Source.
In an increasingly polarized world, YCFC and YDS itself offer hope that all women and men can discover meaning and purpose in faith lived out day by day, not only by head, but also by hand and heart.
Bill Cross ’81
Manchester, MA

Yale as matchmaker

I loved the article about couples who met through Yale later in life (“Worth the Wait,” May/June). My husband (Joshua Faucett ’19DNP) and I met at the School of Nursing in 2016. We got married in 2019, two weeks before we graduated with our doctor of nursing practice degrees! (It was the second marriage for both of us.)
Kendra Faucett ’19DNP
Nashville, TN 

A duel and its context

Readers of Tom Attard-Manche’s interesting article (“A Fatal Duel Between Yale Students,” May/June) might be curious about some quite different Cogdell family context and trauma, in particular James Cogdell’s father’s children with an enslaved woman, Sarah Martha Sanders. In my recent book, Tangled Journeys: One Family’s Story and the Making of American History (UNC Press, 2024), I mention the duel that is described in much greater detail here, but the story I tell is centrally about Richard Cogdell’s relationship with his formally enslaved children and their lives in Charleston and Philadelphia. Along the way, I invite readers to join historians in the process of American history-making itself.
Lori Ginzberg ’85PhD
Philadelphia, PA

Ms. Ginzberg is professor emeritus of history and women’s, gender, and sexuality studies at Penn State University.

Thank you for publishing “A Fatal Duel Between Yale Students” by Tom Attard-Manché ’25. I very much appreciate that undergraduate history research can provide such insight into Yale’s history and the history of dueling in the US. I appreciate also the context that was provided by showing how both Yale leaders Noah Webster and Timothy Dwight IV actively spoke against dueling. 

My larger question is, “what is ‘honor’ among slave holders?” I wish that this duel and the term “honor” had been placed in a larger context of a society that completely depended on and profited from the labor of enslaved Africans, even in the North. The article points out that 10 percent of Yale’s students in the early 1800s were from the South. What is not mentioned is that the vast majority of these Southern students were from the planter enslaver class. (As many have recently pointed out, these enslavers were an earlier version of the Epstein-like pedophile rapist class.) They were able to attend Yale because of the labor of their enslaved Black workers. Were duelers Wigfall and Cogdell slaveholders? We are not told, but it is likely they were. Would living and profiting from enslaved humans undermine or change our concept of these students’ version of “honor?”  

What we do know, according to the Yale and Slavery Research Project, is that the last slave auction to take place in New Haven occurred in 1825 (!), after the date of the Wigfall-Cogdell duel described in the article. We know that Yale president Timothy Dwight, while against dueling, was an enslaver. We know that the primary defender of slavery in the US Senate for decades, John C. Calhoun, was Yale Class of 1804. We know that the largest donor to Yale in the nineteenth century, cotton merchant Joseph Sheffield, was fiercely anti-abolitionist. We know that 511 Yale students and graduates fought in the Civil War for the Confederacy, including, incredibly, 28 from Connecticut. This is the larger societal context in which this duel took place. 
Nathan Dudley ’82 
Brooklyn, NY

How united?

Aim of the exercise. Please list everyone who signs a letter in the readers' letters above, with the city and state given under each name.

Extracted information.
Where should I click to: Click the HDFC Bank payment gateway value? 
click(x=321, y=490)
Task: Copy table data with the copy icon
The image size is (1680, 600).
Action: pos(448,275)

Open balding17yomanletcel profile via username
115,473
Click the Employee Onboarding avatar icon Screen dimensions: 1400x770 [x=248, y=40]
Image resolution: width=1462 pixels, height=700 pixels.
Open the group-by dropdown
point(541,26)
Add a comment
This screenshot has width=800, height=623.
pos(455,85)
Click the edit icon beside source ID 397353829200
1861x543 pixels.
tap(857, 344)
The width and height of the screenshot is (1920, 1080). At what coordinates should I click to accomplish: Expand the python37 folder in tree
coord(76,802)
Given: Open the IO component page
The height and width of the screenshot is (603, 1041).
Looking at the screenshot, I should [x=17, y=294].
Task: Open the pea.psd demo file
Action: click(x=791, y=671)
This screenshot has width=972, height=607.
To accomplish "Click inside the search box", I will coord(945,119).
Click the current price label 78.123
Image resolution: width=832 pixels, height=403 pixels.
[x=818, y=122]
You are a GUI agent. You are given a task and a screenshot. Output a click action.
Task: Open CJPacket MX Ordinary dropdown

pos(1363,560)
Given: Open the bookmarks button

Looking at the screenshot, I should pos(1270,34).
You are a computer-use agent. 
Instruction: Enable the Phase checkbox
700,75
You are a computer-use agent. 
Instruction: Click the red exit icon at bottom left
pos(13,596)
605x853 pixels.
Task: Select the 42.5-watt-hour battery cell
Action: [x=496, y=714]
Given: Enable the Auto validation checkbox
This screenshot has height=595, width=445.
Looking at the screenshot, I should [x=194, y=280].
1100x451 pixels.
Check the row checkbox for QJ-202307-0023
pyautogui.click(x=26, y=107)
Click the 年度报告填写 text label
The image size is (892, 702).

The output.
Bill Cross ’81, Manchester, MA
Kendra Faucett ’19DNP, Nashville, TN
Lori Ginzberg ’85PhD, Philadelphia, PA
Nathan Dudley ’82, Brooklyn, NY